» **Exercise details**: Word for word, return each entry that follows, with every image removed.

» **Records for the task**:
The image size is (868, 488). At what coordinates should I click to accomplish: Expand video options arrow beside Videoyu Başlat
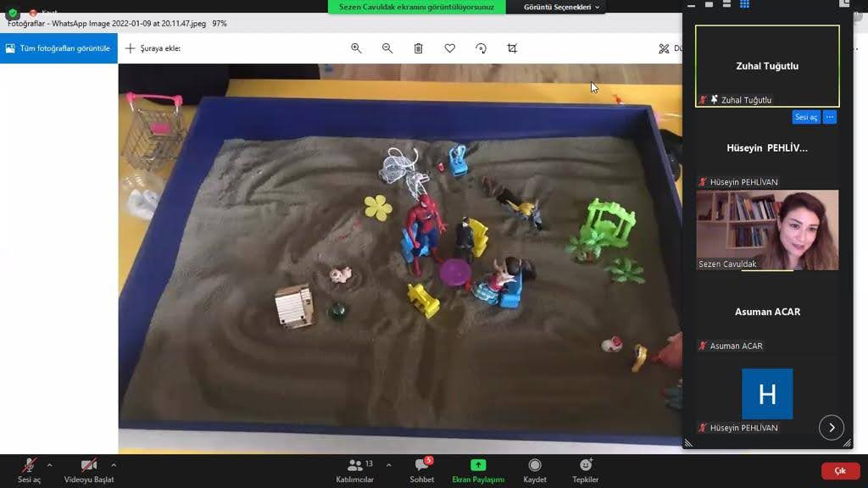tap(114, 465)
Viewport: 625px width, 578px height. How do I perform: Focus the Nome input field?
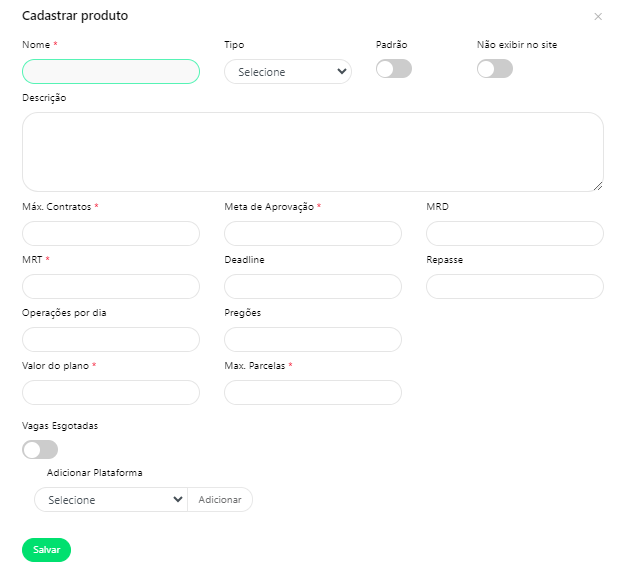111,71
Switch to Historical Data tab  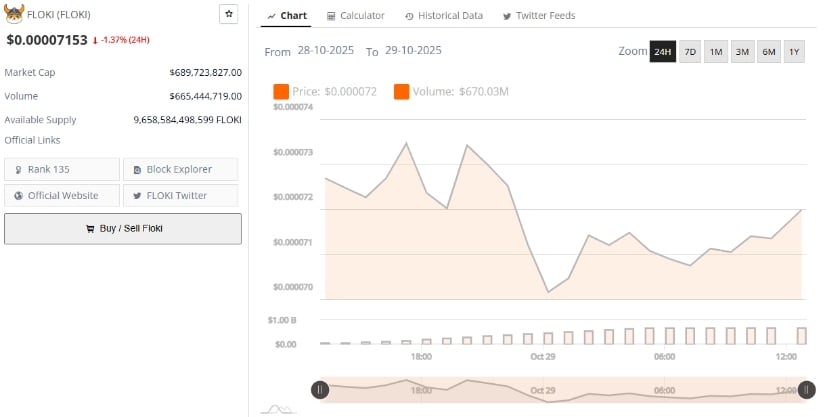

» **Exercise output**:
The image size is (868, 488). At what coordinates should I click to accomplish: Expand video options arrow beside Videoyu Başlat
tap(114, 465)
Viewport: 625px width, 578px height. How do I perform: Focus the Nome input field?
111,71
Switch to Historical Data tab  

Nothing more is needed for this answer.